- [Your objective]
Reproduce, character for character, everything in the listing below from the line containing "Sitemap (187, 1427)" down to the end of the listing, including that first line.

- [Records]
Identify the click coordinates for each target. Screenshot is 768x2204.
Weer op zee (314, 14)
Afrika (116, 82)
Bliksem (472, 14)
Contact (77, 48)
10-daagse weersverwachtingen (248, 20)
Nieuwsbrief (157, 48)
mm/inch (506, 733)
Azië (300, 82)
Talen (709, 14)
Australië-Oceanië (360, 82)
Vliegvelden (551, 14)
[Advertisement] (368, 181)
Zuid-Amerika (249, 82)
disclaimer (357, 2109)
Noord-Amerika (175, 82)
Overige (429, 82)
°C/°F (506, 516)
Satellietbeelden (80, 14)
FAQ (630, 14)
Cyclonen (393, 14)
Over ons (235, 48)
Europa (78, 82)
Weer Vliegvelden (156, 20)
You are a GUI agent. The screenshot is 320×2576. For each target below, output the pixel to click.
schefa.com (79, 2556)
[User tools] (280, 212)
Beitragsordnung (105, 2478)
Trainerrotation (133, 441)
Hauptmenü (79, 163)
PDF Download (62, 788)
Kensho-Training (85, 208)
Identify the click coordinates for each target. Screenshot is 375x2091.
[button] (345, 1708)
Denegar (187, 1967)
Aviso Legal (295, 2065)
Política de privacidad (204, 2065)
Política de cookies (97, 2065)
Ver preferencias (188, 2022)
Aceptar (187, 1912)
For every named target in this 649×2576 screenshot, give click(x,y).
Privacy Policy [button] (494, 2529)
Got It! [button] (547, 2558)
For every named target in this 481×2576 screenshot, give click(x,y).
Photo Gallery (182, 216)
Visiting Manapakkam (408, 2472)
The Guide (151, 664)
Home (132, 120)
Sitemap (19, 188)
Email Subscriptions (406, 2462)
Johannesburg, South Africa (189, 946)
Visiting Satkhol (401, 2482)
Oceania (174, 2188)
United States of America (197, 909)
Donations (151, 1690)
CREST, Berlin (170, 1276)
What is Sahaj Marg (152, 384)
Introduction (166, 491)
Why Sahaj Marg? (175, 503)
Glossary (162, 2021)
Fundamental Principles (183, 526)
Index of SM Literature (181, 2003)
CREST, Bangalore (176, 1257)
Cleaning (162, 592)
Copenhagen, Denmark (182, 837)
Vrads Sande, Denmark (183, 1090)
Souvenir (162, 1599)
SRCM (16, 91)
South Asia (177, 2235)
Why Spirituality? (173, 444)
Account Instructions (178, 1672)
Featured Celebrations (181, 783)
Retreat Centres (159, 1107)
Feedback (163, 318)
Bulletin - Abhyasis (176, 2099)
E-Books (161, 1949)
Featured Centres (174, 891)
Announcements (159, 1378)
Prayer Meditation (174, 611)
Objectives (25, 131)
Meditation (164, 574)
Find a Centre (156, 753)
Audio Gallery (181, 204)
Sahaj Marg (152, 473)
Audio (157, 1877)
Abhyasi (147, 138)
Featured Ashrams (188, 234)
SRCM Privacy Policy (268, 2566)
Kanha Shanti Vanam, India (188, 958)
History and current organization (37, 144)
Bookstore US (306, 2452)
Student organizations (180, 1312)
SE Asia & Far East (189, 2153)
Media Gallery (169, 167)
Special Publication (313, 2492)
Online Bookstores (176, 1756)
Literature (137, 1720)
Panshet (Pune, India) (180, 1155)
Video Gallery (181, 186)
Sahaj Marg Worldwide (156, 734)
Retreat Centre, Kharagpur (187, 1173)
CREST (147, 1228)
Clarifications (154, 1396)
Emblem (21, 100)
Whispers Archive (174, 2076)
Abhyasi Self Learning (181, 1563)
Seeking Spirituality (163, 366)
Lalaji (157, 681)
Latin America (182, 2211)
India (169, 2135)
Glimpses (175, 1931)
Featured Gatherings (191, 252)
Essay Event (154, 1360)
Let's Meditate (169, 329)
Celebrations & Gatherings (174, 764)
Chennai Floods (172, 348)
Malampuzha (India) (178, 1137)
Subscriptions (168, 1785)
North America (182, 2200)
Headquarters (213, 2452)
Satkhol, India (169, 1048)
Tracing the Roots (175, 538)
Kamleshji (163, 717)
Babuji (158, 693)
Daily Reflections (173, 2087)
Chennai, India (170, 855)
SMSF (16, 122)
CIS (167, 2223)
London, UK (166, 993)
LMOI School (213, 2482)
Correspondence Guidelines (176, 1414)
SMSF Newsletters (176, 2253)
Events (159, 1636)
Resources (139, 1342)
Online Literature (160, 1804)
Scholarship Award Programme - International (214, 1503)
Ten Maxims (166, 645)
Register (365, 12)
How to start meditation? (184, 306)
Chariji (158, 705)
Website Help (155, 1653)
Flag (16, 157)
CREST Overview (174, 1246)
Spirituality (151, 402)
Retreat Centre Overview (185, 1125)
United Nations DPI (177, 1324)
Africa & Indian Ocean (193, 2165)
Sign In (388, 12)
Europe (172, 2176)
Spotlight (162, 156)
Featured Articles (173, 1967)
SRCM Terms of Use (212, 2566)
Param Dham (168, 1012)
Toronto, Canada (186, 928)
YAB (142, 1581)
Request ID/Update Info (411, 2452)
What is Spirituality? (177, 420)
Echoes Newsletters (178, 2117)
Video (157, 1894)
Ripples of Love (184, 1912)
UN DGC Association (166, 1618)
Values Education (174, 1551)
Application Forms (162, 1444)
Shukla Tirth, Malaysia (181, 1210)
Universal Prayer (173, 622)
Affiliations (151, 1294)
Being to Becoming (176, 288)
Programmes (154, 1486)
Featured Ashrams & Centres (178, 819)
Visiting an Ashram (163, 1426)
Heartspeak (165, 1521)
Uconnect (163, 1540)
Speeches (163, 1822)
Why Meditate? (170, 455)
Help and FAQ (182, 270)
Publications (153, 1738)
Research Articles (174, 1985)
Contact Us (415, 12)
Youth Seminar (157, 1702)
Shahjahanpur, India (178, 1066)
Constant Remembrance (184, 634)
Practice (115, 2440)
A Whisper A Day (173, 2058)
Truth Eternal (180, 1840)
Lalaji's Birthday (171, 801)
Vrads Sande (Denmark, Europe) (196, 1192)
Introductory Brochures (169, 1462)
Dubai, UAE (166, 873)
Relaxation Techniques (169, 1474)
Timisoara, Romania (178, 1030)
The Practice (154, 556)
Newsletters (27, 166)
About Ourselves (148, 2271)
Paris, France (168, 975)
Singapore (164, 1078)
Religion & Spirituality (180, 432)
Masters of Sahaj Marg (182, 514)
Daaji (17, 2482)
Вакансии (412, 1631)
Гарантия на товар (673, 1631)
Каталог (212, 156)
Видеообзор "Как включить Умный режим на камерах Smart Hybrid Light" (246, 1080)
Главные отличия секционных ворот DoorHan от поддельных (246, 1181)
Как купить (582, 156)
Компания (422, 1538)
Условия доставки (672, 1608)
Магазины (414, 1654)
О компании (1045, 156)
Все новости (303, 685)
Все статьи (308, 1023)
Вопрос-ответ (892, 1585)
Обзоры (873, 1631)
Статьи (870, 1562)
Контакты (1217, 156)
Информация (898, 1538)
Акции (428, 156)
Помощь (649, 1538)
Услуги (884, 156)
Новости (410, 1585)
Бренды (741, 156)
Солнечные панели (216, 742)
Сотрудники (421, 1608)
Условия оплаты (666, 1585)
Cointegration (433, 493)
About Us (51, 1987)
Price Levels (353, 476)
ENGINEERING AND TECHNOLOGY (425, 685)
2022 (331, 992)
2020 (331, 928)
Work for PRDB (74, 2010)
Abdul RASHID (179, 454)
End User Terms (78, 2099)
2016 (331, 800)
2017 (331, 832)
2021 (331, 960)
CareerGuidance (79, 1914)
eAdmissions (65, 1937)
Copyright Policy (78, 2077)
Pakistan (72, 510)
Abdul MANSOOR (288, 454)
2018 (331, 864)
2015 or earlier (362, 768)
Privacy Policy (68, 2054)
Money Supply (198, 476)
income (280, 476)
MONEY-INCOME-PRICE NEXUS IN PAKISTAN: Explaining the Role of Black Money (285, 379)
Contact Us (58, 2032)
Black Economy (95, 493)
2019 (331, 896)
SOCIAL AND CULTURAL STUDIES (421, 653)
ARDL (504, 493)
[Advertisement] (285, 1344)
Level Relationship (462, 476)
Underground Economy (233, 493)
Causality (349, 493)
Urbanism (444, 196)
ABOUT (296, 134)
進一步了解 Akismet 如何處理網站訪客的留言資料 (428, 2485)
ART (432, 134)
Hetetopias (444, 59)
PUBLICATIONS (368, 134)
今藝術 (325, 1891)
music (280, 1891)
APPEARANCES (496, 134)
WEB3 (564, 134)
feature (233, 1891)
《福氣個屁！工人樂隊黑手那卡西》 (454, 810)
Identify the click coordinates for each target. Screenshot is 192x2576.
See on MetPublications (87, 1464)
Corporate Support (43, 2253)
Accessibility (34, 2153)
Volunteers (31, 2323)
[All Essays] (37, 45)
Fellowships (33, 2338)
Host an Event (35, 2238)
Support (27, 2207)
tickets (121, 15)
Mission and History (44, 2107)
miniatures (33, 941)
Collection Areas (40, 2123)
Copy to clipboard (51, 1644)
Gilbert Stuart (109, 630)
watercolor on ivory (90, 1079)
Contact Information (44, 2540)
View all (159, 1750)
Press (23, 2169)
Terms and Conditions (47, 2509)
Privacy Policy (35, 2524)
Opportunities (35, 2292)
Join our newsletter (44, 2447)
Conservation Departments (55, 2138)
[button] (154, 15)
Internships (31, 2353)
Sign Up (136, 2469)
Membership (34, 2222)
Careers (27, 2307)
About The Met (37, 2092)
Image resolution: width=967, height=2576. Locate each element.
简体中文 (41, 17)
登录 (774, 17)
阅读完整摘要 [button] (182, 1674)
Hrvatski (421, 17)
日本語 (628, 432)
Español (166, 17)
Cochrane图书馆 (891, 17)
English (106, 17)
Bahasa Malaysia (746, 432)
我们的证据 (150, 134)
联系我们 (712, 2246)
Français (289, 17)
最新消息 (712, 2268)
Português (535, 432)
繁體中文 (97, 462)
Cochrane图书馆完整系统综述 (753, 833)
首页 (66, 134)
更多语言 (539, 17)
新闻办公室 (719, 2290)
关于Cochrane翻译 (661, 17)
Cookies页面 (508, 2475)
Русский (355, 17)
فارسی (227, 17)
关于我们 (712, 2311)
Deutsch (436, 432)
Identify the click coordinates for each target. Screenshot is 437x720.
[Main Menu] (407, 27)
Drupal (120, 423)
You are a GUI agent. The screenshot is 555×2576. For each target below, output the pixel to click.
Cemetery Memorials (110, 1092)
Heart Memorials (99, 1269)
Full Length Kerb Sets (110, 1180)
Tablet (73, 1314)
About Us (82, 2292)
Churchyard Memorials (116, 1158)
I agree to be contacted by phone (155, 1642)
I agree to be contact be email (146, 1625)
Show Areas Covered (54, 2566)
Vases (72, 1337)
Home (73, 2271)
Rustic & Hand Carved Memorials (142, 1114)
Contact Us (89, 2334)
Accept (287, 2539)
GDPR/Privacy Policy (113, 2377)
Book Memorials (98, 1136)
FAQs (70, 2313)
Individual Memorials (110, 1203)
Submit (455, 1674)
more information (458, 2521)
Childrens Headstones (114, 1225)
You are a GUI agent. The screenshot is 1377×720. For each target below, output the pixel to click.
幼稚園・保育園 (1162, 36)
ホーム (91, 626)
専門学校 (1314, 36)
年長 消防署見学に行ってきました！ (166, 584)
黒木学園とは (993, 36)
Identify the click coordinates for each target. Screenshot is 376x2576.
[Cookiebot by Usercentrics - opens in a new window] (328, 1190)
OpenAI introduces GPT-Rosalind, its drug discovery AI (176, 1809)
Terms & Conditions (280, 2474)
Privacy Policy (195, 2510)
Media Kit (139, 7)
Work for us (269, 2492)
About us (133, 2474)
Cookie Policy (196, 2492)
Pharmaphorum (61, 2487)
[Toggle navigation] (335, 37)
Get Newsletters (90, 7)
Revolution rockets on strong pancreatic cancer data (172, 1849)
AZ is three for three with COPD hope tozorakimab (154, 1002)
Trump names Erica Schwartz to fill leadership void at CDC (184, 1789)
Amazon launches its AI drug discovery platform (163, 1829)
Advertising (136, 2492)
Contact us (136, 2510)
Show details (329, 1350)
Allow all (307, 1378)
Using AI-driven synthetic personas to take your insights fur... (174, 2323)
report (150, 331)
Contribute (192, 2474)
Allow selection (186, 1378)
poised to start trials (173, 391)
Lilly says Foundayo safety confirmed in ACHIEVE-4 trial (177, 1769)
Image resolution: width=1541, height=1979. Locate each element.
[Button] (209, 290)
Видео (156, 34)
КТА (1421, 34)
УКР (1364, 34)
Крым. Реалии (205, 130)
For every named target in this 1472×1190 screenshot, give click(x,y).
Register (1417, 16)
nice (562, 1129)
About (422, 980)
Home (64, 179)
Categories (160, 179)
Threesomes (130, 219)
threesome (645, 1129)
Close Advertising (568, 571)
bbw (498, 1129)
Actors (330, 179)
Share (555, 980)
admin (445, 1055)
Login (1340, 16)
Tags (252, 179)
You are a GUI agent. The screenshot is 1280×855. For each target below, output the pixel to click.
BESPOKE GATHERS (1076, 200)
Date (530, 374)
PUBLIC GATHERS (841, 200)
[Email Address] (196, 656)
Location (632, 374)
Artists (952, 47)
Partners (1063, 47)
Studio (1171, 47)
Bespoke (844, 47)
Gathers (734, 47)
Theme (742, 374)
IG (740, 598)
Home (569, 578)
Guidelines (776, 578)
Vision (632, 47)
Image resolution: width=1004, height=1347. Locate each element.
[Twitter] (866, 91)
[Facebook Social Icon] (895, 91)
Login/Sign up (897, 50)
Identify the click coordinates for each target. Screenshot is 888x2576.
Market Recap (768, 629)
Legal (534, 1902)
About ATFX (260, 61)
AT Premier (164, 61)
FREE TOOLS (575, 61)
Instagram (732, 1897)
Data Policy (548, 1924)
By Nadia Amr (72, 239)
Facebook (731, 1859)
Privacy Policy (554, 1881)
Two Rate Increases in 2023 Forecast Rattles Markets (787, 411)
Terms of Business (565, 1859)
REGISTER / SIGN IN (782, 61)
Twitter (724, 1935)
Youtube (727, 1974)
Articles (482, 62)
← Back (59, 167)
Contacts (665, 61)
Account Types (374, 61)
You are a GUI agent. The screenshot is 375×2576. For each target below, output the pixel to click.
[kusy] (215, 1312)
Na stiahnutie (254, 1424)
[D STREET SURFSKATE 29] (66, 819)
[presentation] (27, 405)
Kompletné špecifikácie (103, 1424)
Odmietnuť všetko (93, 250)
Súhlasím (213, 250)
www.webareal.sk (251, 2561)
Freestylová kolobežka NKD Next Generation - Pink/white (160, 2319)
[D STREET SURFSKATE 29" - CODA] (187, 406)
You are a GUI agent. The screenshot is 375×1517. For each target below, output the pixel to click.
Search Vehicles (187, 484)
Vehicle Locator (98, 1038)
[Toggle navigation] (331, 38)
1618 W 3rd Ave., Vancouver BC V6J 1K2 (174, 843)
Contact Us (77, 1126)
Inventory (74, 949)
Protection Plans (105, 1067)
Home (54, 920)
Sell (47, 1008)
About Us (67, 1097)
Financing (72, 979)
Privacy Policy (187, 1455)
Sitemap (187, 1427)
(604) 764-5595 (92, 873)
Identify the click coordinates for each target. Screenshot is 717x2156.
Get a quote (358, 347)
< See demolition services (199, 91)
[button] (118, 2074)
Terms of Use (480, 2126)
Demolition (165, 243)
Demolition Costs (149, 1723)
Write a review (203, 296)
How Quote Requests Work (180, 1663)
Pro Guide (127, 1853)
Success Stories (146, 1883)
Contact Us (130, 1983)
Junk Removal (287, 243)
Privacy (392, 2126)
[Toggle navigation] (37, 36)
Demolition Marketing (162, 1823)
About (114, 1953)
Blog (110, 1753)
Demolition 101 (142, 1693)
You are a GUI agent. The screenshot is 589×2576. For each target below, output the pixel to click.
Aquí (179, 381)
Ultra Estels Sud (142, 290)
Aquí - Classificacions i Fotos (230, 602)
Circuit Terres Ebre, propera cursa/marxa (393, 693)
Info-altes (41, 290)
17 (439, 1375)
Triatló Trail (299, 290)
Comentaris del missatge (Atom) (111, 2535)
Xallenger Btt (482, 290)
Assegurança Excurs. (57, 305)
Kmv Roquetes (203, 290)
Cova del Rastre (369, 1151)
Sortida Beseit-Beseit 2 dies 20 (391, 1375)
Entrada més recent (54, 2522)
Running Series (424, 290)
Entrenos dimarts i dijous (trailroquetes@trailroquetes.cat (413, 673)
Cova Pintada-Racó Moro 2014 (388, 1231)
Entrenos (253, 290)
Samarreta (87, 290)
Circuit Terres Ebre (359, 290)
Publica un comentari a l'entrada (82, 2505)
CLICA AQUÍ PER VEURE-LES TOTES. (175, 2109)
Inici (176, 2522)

- [Solution to this problem]
Sitemap (187, 1427)
(604) 764-5595 (92, 873)
Identify the click coordinates for each target. Screenshot is 717x2156.
Get a quote (358, 347)
< See demolition services (199, 91)
[button] (118, 2074)
Terms of Use (480, 2126)
Demolition (165, 243)
Demolition Costs (149, 1723)
Write a review (203, 296)
How Quote Requests Work (180, 1663)
Pro Guide (127, 1853)
Success Stories (146, 1883)
Contact Us (130, 1983)
Junk Removal (287, 243)
Privacy (392, 2126)
[Toggle navigation] (37, 36)
Demolition Marketing (162, 1823)
About (114, 1953)
Blog (110, 1753)
Demolition 101 (142, 1693)
You are a GUI agent. The screenshot is 589×2576. For each target below, output the pixel to click.
Aquí (179, 381)
Ultra Estels Sud (142, 290)
Aquí - Classificacions i Fotos (230, 602)
Circuit Terres Ebre, propera cursa/marxa (393, 693)
Info-altes (41, 290)
17 (439, 1375)
Triatló Trail (299, 290)
Comentaris del missatge (Atom) (111, 2535)
Xallenger Btt (482, 290)
Assegurança Excurs. (57, 305)
Kmv Roquetes (203, 290)
Cova del Rastre (369, 1151)
Sortida Beseit-Beseit 2 dies 20 (391, 1375)
Entrada més recent (54, 2522)
Running Series (424, 290)
Entrenos dimarts i dijous (trailroquetes@trailroquetes.cat (413, 673)
Cova Pintada-Racó Moro 2014 (388, 1231)
Entrenos (253, 290)
Samarreta (87, 290)
Circuit Terres Ebre (359, 290)
Publica un comentari a l'entrada (82, 2505)
CLICA AQUÍ PER VEURE-LES TOTES. (175, 2109)
Inici (176, 2522)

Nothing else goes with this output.